“RECUÉRDAME”

 

¡Corre que viene! ¡Chilla, llora, escapa!

Agudizas todos tus sentidos. Lo primero que adviertes, aparte del galopar de tu corazón, es el olor a desinfectante que anticipa su llegada por la empinada escalera. Después la chicharra del timbre que suena. Alguien acude a abrirle la puerta y ves como entra. No das crédito. El miedo te conmina a protegerte, a huir. Pero ¿a dónde?, ¡si esta es tu casa y no estás a salvo en ella! El dolor llegará, no es un riesgo posible, es una certeza y tienes que protegerte como sea. Comienzas a dar carreras, saltos y alaridos por los pasillos, sin rumbo fijo.

 

Conoces de memoria todos sus movimientos. Con sus dedos finos, transparentes y nudosos, de un bolsillo de su chaqueta saca con parsimonia su pequeña cartera de piel marrón, abre la cremallera y comienza el ceremonial. 

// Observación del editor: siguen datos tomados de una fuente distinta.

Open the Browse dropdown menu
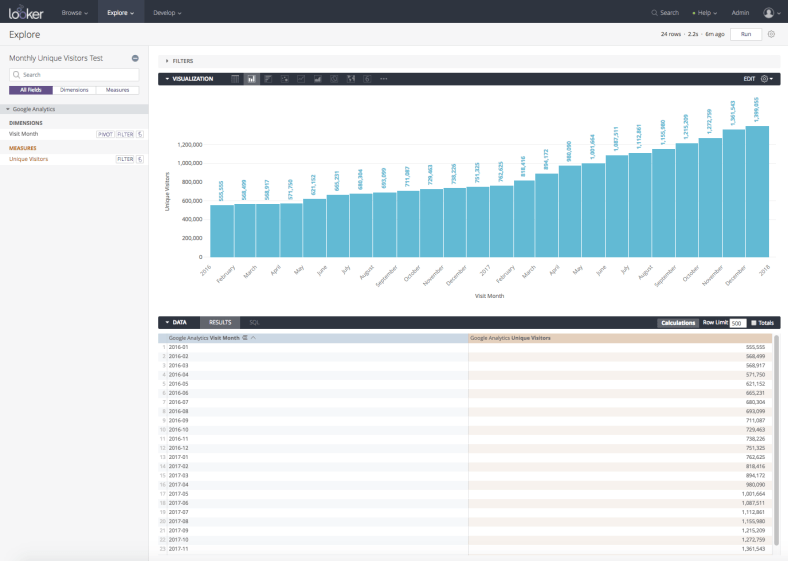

Extrae la temida cajita metálica con forma de cápsula alargada. Quita la tapa, vierte alcohol en ella. Echa el agua en la cajita con la jeringuilla de cristal y la punzante aguja larga y gruesa dentro. La sujeta con sus pinzas sobre la tapa donde la llama azul ya ha prendido para hervirlos, —a pesar del miedo, escondida, hipnotizada, la observas—. Con dos o tres pasadas rápidas de la caja sobre la tapa, ahoga la danza del fuego y entonces coge la caja del medicamento. El rito alarga de manera insufrible tu agonía.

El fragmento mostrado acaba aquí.